● **Instructions for the task**: In the records below, begin at the line that has "[Free porn video home xxxxxviode] (1727, 744)" and stop after the line that has "[Kerala mom bath sexs istoriebi] (817, 588)"; quote those lines verbatim and nothing more.

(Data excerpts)
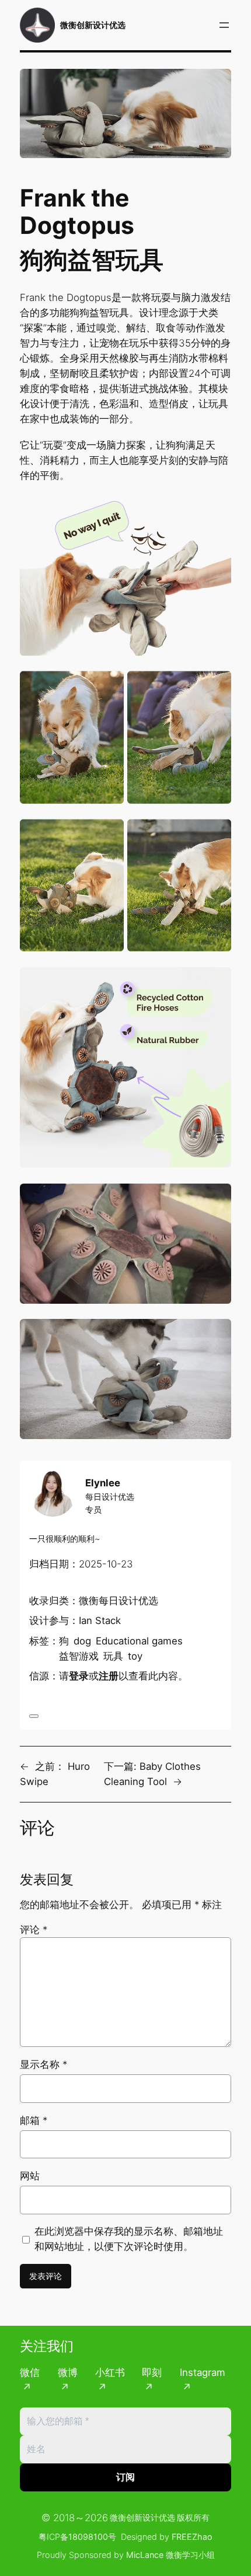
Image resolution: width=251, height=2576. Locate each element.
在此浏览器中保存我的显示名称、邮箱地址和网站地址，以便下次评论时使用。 (128, 2238)
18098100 (88, 2537)
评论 (33, 1930)
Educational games (139, 1641)
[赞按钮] (34, 1716)
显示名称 (43, 2064)
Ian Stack (100, 1620)
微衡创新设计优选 (93, 25)
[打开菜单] (224, 25)
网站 (30, 2176)
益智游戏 (79, 1656)
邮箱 (33, 2120)
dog (82, 1641)
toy (135, 1656)
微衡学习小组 (190, 2555)
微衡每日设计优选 (118, 1600)
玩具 (113, 1656)
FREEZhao (192, 2537)
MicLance (144, 2555)
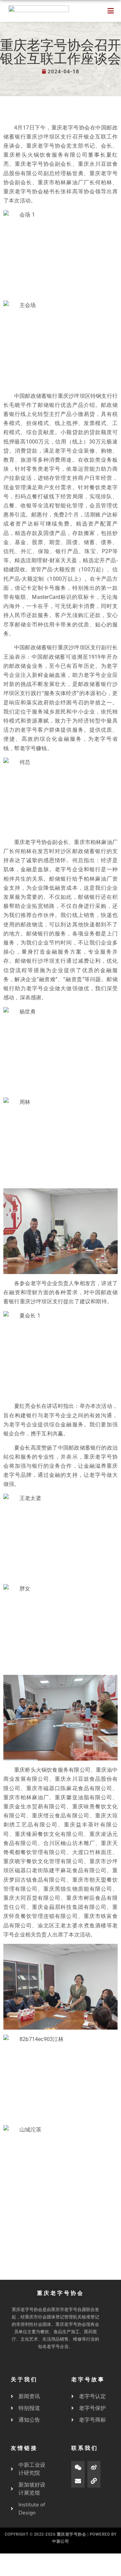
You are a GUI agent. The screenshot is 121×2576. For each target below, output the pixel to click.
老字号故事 (88, 2379)
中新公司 (60, 2541)
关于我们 (24, 2379)
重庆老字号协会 (71, 2534)
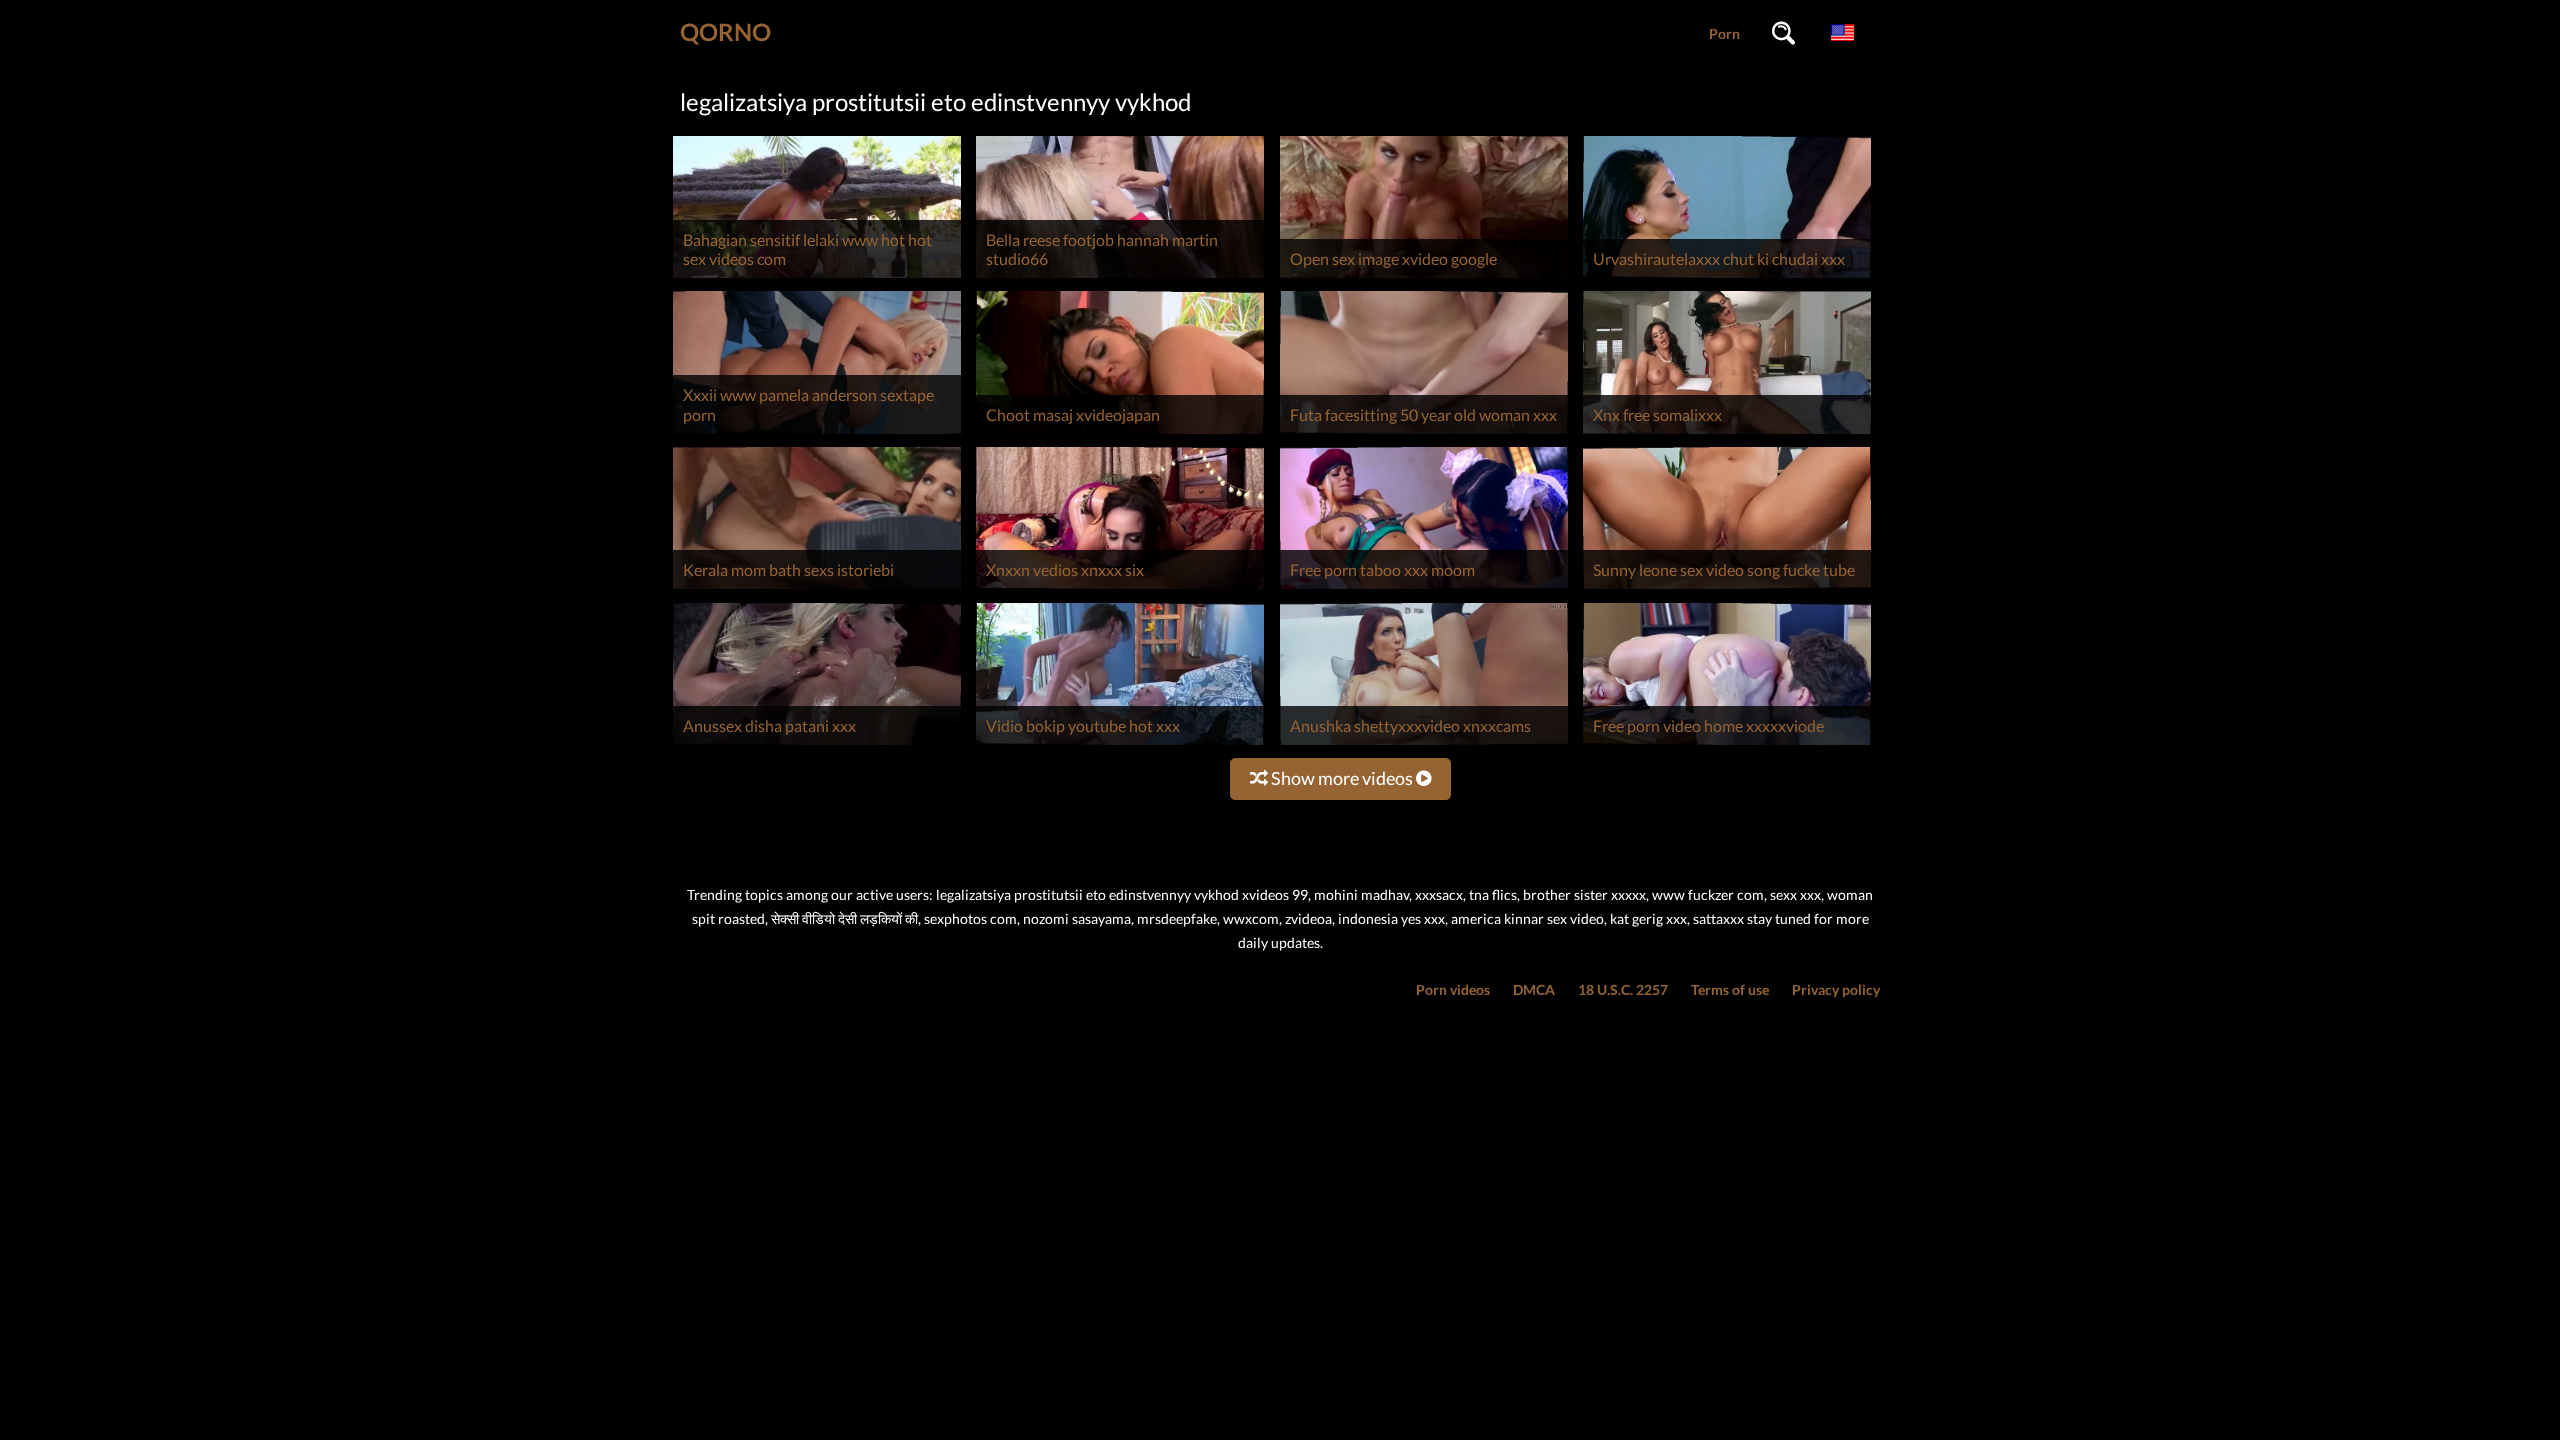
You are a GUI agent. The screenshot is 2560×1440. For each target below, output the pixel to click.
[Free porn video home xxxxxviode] (1727, 744)
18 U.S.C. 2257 (1623, 989)
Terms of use (1730, 989)
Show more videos (1342, 778)
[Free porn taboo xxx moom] (1424, 588)
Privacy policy (1836, 989)
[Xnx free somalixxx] (1727, 433)
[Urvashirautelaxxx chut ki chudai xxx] (1727, 277)
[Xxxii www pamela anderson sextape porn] (817, 433)
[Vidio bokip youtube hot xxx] (1120, 744)
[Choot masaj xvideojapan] (1120, 433)
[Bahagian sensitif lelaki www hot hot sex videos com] (817, 277)
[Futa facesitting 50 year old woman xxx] (1424, 433)
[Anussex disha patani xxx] (817, 744)
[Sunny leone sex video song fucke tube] (1727, 588)
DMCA (1534, 989)
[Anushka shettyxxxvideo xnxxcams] (1424, 744)
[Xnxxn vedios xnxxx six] (1120, 588)
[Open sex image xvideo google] (1424, 277)
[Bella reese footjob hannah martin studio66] (1120, 277)
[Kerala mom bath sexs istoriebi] (817, 588)
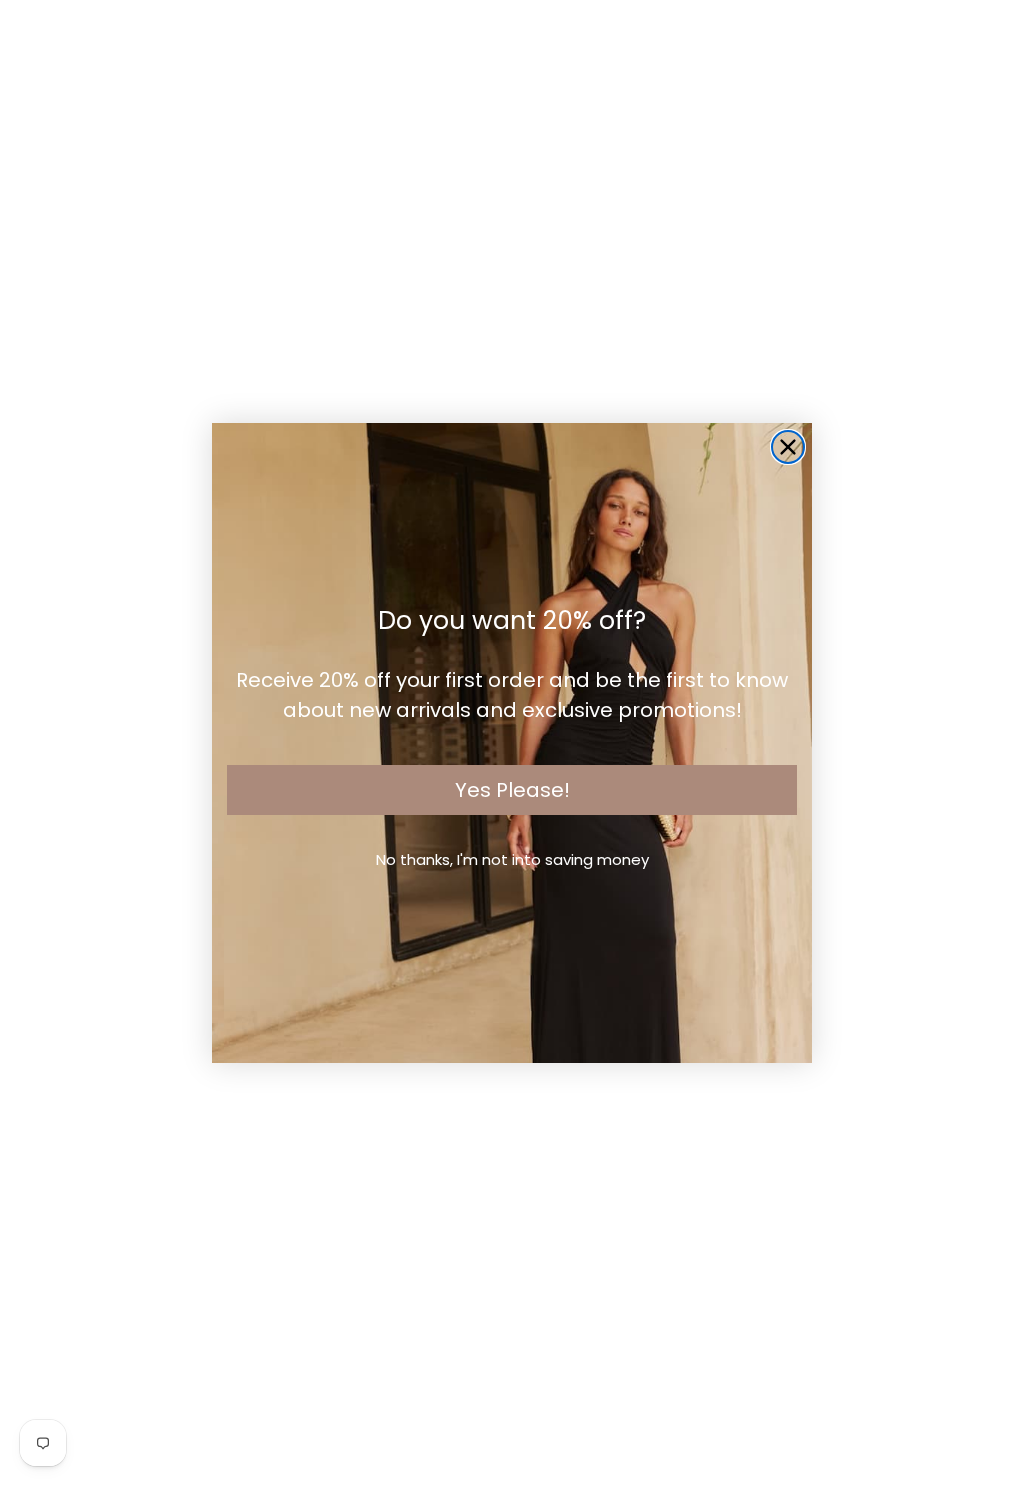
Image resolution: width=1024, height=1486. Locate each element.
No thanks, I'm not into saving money (512, 859)
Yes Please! (512, 790)
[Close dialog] (788, 447)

● **Result for this exercise**:
[Free porn video home xxxxxviode] (1727, 744)
18 U.S.C. 2257 (1623, 989)
Terms of use (1730, 989)
Show more videos (1342, 778)
[Free porn taboo xxx moom] (1424, 588)
Privacy policy (1836, 989)
[Xnx free somalixxx] (1727, 433)
[Urvashirautelaxxx chut ki chudai xxx] (1727, 277)
[Xxxii www pamela anderson sextape porn] (817, 433)
[Vidio bokip youtube hot xxx] (1120, 744)
[Choot masaj xvideojapan] (1120, 433)
[Bahagian sensitif lelaki www hot hot sex videos com] (817, 277)
[Futa facesitting 50 year old woman xxx] (1424, 433)
[Anussex disha patani xxx] (817, 744)
[Sunny leone sex video song fucke tube] (1727, 588)
DMCA (1534, 989)
[Anushka shettyxxxvideo xnxxcams] (1424, 744)
[Xnxxn vedios xnxxx six] (1120, 588)
[Open sex image xvideo google] (1424, 277)
[Bella reese footjob hannah martin studio66] (1120, 277)
[Kerala mom bath sexs istoriebi] (817, 588)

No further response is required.